- _What needs to be done_
Write out every line of the material below word for word, without any changes.

:: Record set

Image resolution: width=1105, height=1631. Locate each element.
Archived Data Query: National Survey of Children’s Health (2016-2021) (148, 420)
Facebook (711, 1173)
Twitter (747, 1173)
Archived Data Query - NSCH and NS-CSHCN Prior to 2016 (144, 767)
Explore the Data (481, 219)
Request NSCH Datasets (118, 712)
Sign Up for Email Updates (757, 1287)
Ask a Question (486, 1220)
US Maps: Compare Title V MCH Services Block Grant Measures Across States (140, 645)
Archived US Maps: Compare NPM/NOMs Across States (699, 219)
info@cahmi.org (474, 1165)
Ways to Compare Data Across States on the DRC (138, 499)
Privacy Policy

::::

- _Complete response_
Image resolution: width=1105, height=1631. Locate each element.
Archived Data Query: National Survey of Children’s Health (2016-2021) (148, 420)
Facebook (711, 1173)
Twitter (747, 1173)
Archived Data Query - NSCH and NS-CSHCN Prior to 2016 (144, 767)
Explore the Data (481, 219)
Request NSCH Datasets (118, 712)
Sign Up for Email Updates (757, 1287)
Ask a Question (486, 1220)
US Maps: Compare Title V MCH Services Block Grant Measures Across States (140, 645)
Archived US Maps: Compare NPM/NOMs Across States (699, 219)
info@cahmi.org (474, 1165)
Ways to Compare Data Across States on the DRC (138, 499)
Privacy Policy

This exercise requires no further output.